Records from a data source:
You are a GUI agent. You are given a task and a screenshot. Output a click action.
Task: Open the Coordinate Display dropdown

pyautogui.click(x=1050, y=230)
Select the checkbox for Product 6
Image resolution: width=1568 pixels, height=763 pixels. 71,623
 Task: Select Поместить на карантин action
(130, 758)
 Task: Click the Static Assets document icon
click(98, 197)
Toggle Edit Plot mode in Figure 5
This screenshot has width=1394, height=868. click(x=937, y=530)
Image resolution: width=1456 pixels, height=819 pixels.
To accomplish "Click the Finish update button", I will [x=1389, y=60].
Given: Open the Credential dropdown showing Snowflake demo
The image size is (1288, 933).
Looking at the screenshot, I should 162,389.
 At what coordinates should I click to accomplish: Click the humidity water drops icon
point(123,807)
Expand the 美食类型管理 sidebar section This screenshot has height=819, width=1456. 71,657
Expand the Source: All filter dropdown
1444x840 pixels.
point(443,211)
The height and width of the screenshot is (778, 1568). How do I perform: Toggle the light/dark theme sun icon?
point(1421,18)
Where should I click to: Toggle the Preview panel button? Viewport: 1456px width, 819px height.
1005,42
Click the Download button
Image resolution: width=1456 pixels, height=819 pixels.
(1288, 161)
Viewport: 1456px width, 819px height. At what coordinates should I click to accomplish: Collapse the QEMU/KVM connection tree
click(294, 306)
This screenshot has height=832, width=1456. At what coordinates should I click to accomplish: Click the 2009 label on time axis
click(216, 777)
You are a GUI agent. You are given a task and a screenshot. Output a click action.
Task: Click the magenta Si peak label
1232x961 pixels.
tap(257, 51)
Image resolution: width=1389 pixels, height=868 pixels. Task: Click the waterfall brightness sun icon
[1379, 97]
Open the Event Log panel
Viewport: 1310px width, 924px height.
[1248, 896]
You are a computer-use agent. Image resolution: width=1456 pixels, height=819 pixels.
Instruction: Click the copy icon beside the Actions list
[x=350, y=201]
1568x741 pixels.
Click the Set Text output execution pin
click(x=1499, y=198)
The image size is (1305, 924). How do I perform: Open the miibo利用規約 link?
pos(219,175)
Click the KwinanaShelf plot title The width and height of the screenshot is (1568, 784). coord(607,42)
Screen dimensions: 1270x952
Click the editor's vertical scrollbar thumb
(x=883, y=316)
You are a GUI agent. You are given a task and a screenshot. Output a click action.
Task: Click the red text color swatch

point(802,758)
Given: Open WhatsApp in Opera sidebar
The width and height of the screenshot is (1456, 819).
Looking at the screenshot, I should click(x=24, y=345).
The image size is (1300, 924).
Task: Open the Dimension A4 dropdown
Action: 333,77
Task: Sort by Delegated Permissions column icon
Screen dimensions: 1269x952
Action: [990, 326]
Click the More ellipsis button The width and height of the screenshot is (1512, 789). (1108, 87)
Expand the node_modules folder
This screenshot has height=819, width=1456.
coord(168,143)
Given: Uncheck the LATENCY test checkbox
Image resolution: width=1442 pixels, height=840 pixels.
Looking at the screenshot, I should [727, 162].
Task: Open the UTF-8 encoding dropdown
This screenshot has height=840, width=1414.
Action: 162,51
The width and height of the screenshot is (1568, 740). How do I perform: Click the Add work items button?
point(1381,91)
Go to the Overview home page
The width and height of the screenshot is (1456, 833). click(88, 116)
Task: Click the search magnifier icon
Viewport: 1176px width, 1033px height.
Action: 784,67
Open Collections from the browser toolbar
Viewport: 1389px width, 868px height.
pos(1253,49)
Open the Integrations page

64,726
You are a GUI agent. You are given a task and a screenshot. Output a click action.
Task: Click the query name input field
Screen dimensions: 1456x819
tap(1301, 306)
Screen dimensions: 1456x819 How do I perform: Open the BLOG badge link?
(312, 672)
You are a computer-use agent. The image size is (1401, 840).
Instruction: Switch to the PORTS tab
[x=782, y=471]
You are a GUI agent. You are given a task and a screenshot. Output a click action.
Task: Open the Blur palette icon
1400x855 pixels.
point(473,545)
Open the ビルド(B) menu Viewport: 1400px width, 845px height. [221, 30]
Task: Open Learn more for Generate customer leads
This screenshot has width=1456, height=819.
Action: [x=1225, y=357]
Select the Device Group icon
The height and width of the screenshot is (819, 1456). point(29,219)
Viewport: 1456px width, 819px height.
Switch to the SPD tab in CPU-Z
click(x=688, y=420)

THE TASK = What is needed is an exact transcription of every entry above.

ANSWER TO THIS TASK =
You are a GUI agent. You are given a task and a screenshot. Output a click action.
Task: Open the Coordinate Display dropdown

pyautogui.click(x=1050, y=230)
Select the checkbox for Product 6
Image resolution: width=1568 pixels, height=763 pixels. 71,623
 Task: Select Поместить на карантин action
(130, 758)
 Task: Click the Static Assets document icon
click(98, 197)
Toggle Edit Plot mode in Figure 5
This screenshot has width=1394, height=868. click(x=937, y=530)
Image resolution: width=1456 pixels, height=819 pixels.
To accomplish "Click the Finish update button", I will [x=1389, y=60].
Given: Open the Credential dropdown showing Snowflake demo
The image size is (1288, 933).
Looking at the screenshot, I should 162,389.
 At what coordinates should I click to accomplish: Click the humidity water drops icon
point(123,807)
Expand the 美食类型管理 sidebar section This screenshot has height=819, width=1456. 71,657
Expand the Source: All filter dropdown
1444x840 pixels.
point(443,211)
The height and width of the screenshot is (778, 1568). How do I perform: Toggle the light/dark theme sun icon?
point(1421,18)
Where should I click to: Toggle the Preview panel button? Viewport: 1456px width, 819px height.
1005,42
Click the Download button
Image resolution: width=1456 pixels, height=819 pixels.
(1288, 161)
Viewport: 1456px width, 819px height. At what coordinates should I click to accomplish: Collapse the QEMU/KVM connection tree
click(294, 306)
This screenshot has height=832, width=1456. At what coordinates should I click to accomplish: Click the 2009 label on time axis
click(216, 777)
You are a GUI agent. You are given a task and a screenshot. Output a click action.
Task: Click the magenta Si peak label
1232x961 pixels.
tap(257, 51)
Image resolution: width=1389 pixels, height=868 pixels. Task: Click the waterfall brightness sun icon
[1379, 97]
Open the Event Log panel
Viewport: 1310px width, 924px height.
[1248, 896]
You are a computer-use agent. Image resolution: width=1456 pixels, height=819 pixels.
Instruction: Click the copy icon beside the Actions list
[x=350, y=201]
1568x741 pixels.
Click the Set Text output execution pin
click(x=1499, y=198)
The image size is (1305, 924). How do I perform: Open the miibo利用規約 link?
pos(219,175)
Click the KwinanaShelf plot title The width and height of the screenshot is (1568, 784). coord(607,42)
Screen dimensions: 1270x952
Click the editor's vertical scrollbar thumb
(x=883, y=316)
You are a GUI agent. You are given a task and a screenshot. Output a click action.
Task: Click the red text color swatch

point(802,758)
Given: Open WhatsApp in Opera sidebar
The width and height of the screenshot is (1456, 819).
Looking at the screenshot, I should click(x=24, y=345).
The image size is (1300, 924).
Task: Open the Dimension A4 dropdown
Action: 333,77
Task: Sort by Delegated Permissions column icon
Screen dimensions: 1269x952
Action: [990, 326]
Click the More ellipsis button The width and height of the screenshot is (1512, 789). (1108, 87)
Expand the node_modules folder
This screenshot has height=819, width=1456.
coord(168,143)
Given: Uncheck the LATENCY test checkbox
Image resolution: width=1442 pixels, height=840 pixels.
Looking at the screenshot, I should [727, 162].
Task: Open the UTF-8 encoding dropdown
This screenshot has height=840, width=1414.
Action: 162,51
The width and height of the screenshot is (1568, 740). How do I perform: Click the Add work items button?
point(1381,91)
Go to the Overview home page
The width and height of the screenshot is (1456, 833). click(88, 116)
Task: Click the search magnifier icon
Viewport: 1176px width, 1033px height.
Action: 784,67
Open Collections from the browser toolbar
Viewport: 1389px width, 868px height.
pos(1253,49)
Open the Integrations page

64,726
You are a GUI agent. You are given a task and a screenshot. Output a click action.
Task: Click the query name input field
Screen dimensions: 1456x819
tap(1301, 306)
Screen dimensions: 1456x819 How do I perform: Open the BLOG badge link?
(312, 672)
You are a computer-use agent. The image size is (1401, 840).
Instruction: Switch to the PORTS tab
[x=782, y=471]
You are a GUI agent. You are given a task and a screenshot. Output a click action.
Task: Open the Blur palette icon
1400x855 pixels.
point(473,545)
Open the ビルド(B) menu Viewport: 1400px width, 845px height. [221, 30]
Task: Open Learn more for Generate customer leads
This screenshot has width=1456, height=819.
Action: [x=1225, y=357]
Select the Device Group icon
The height and width of the screenshot is (819, 1456). point(29,219)
Viewport: 1456px width, 819px height.
Switch to the SPD tab in CPU-Z
click(x=688, y=420)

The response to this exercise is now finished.